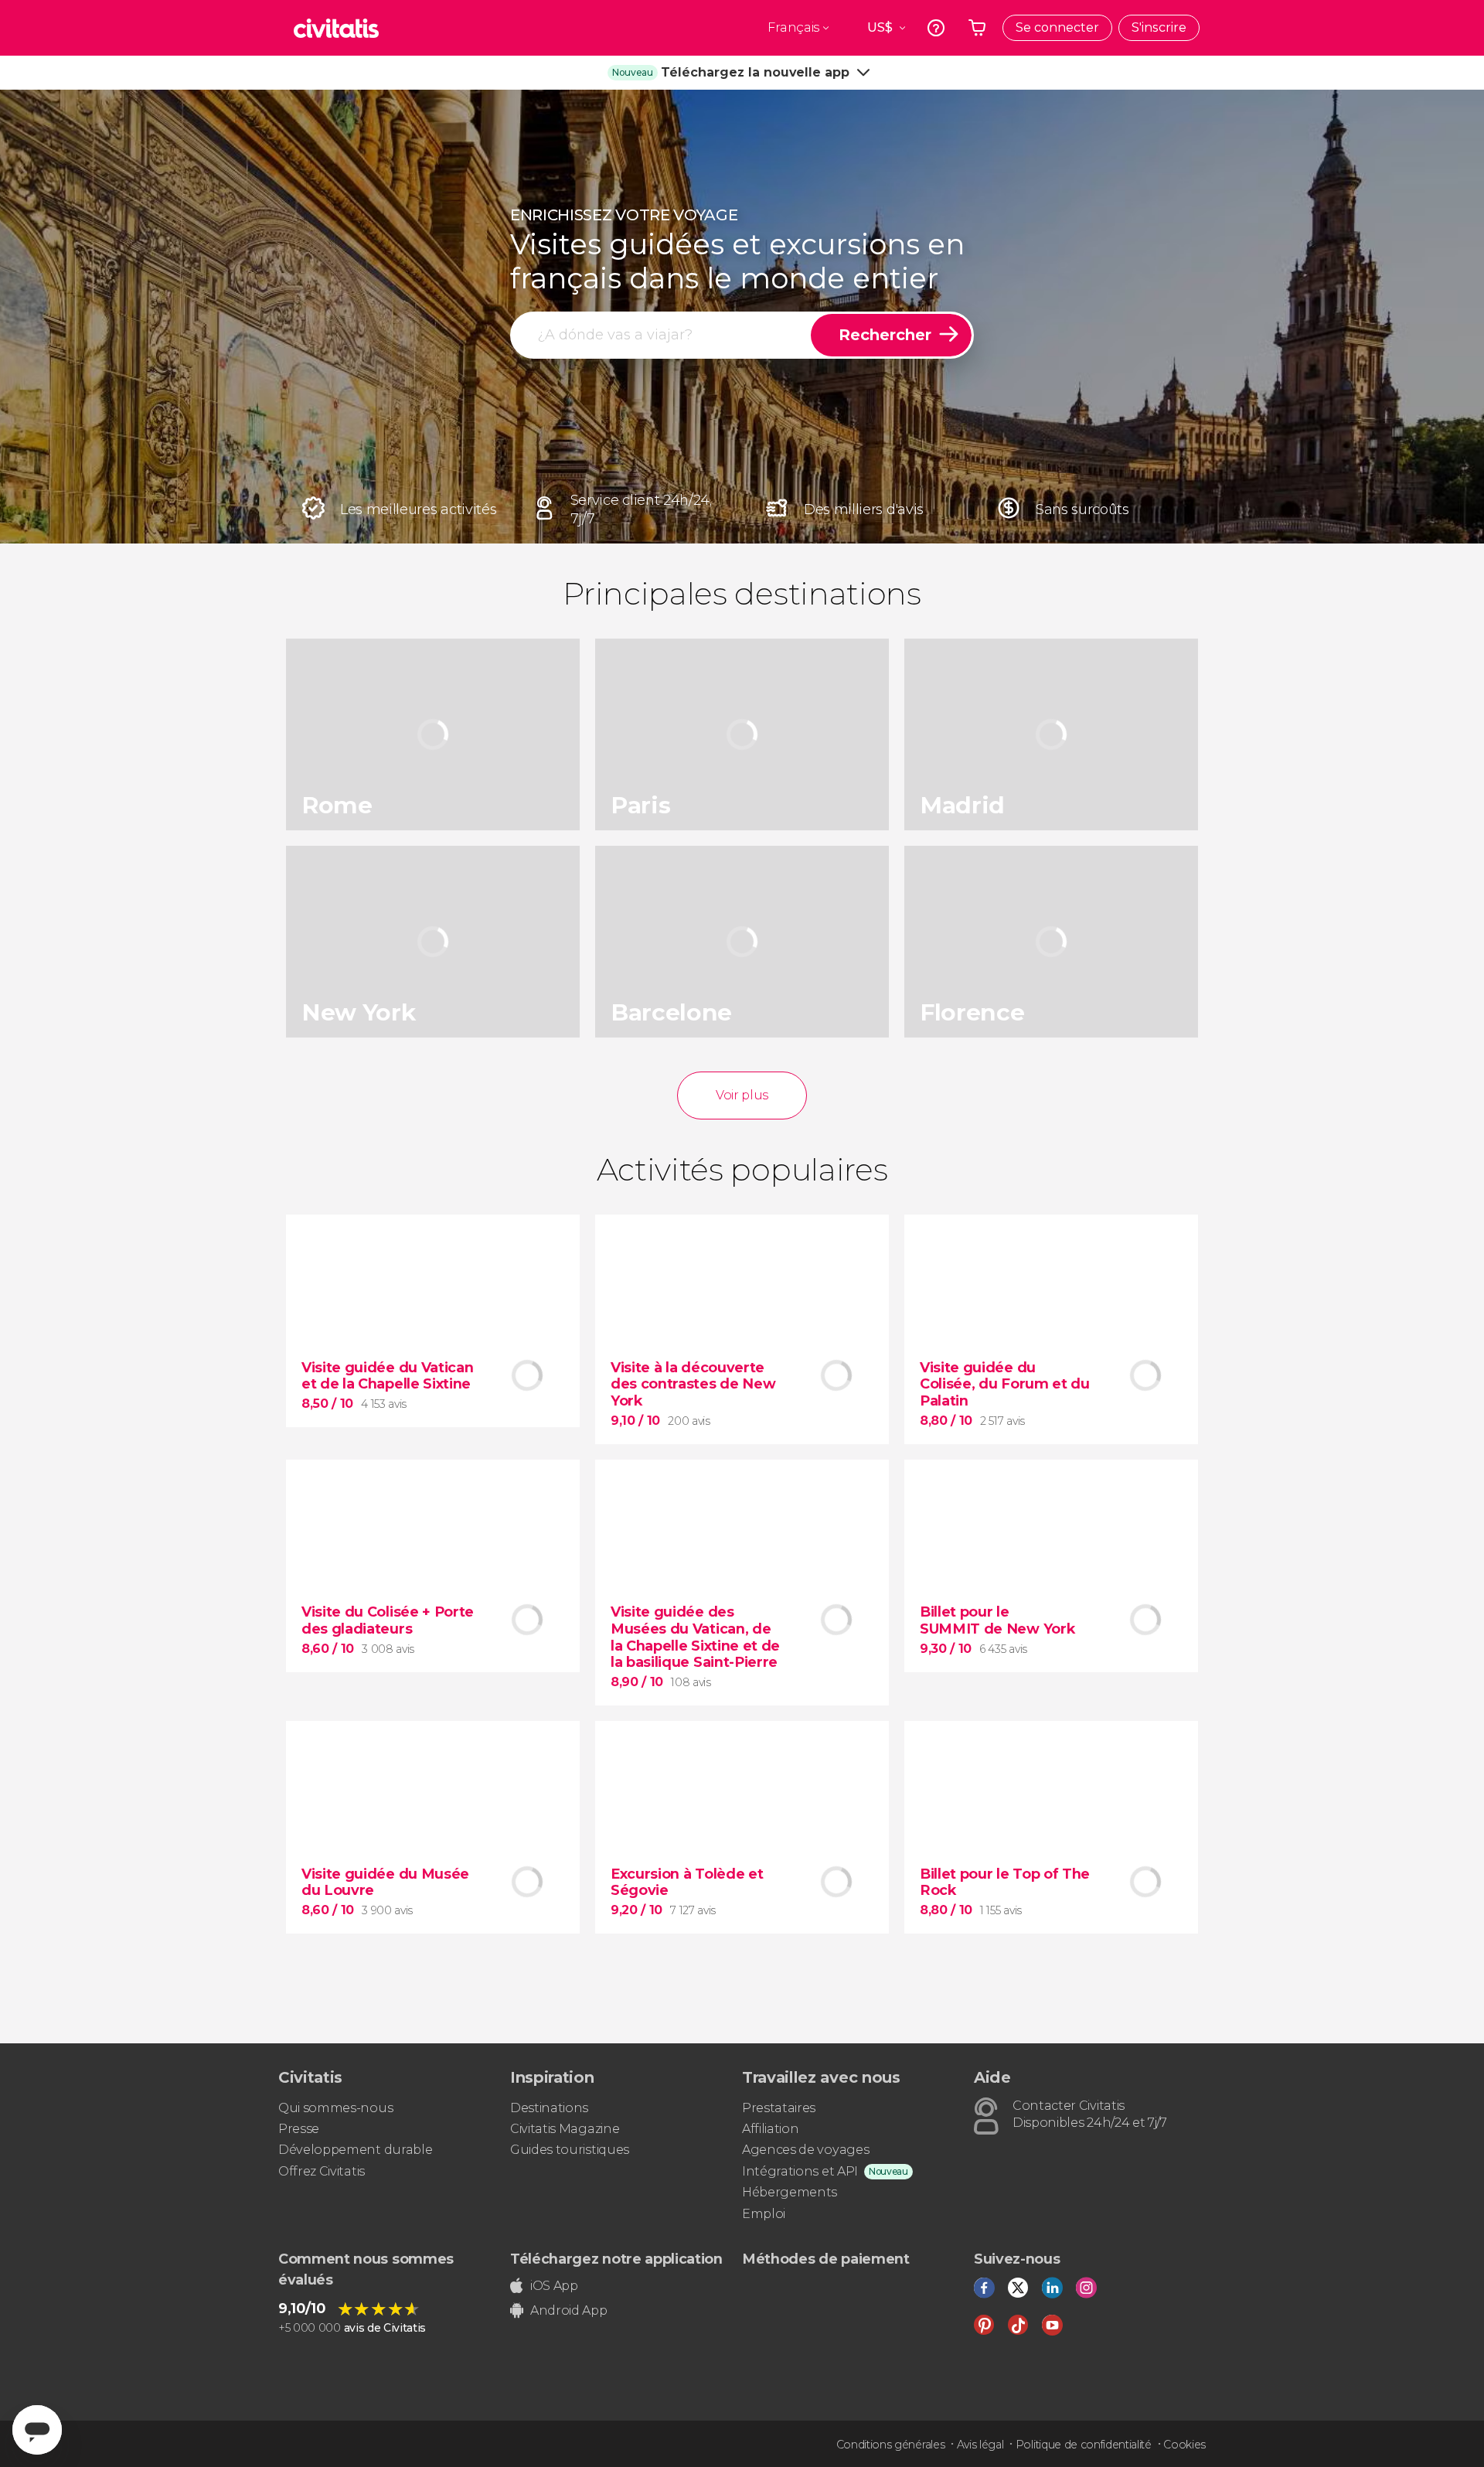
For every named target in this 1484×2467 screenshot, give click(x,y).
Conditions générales (890, 2445)
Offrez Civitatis (321, 2171)
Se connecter (1057, 27)
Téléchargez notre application (616, 2259)
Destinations (549, 2108)
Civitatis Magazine (564, 2128)
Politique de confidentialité (1084, 2445)
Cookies (1184, 2445)
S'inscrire (1159, 27)
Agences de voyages (805, 2149)
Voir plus (742, 1095)
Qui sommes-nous (335, 2108)
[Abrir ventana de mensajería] (37, 2430)
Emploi (763, 2213)
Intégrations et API (800, 2171)
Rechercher (885, 334)
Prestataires (778, 2108)
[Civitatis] (336, 28)
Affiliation (770, 2128)
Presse (298, 2128)
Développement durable (355, 2149)
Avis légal (980, 2445)
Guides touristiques (569, 2149)
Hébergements (789, 2192)
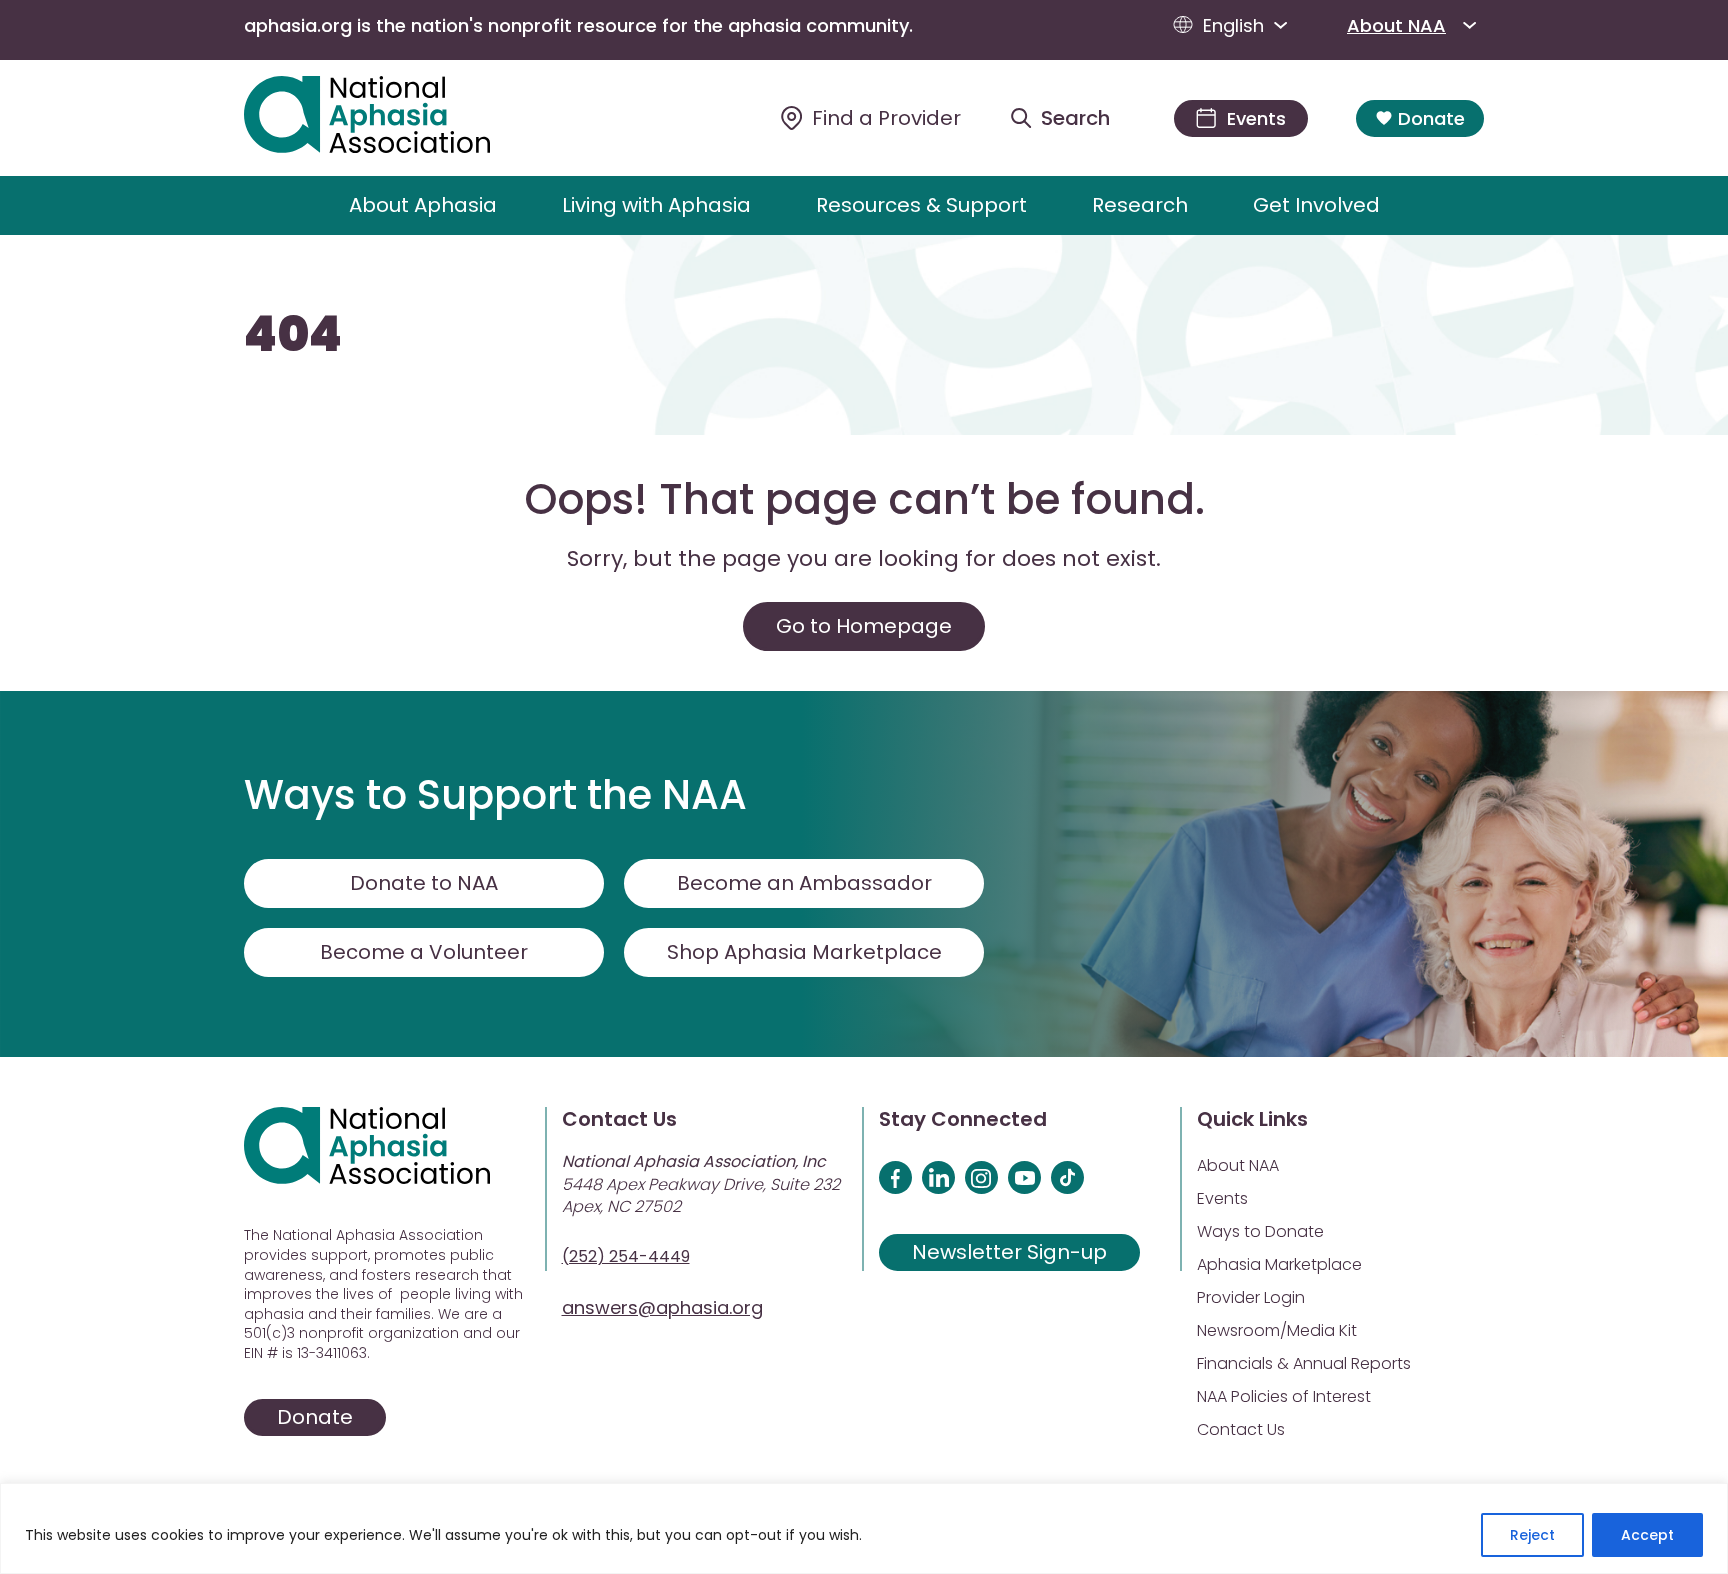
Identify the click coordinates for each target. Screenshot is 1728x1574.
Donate (1431, 118)
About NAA (1396, 25)
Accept (1647, 1535)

• TRY IT:
Using the records above, find the number of lines that contain the string "Civitatis", and give that number without further comment.

• THE ANSWER:
3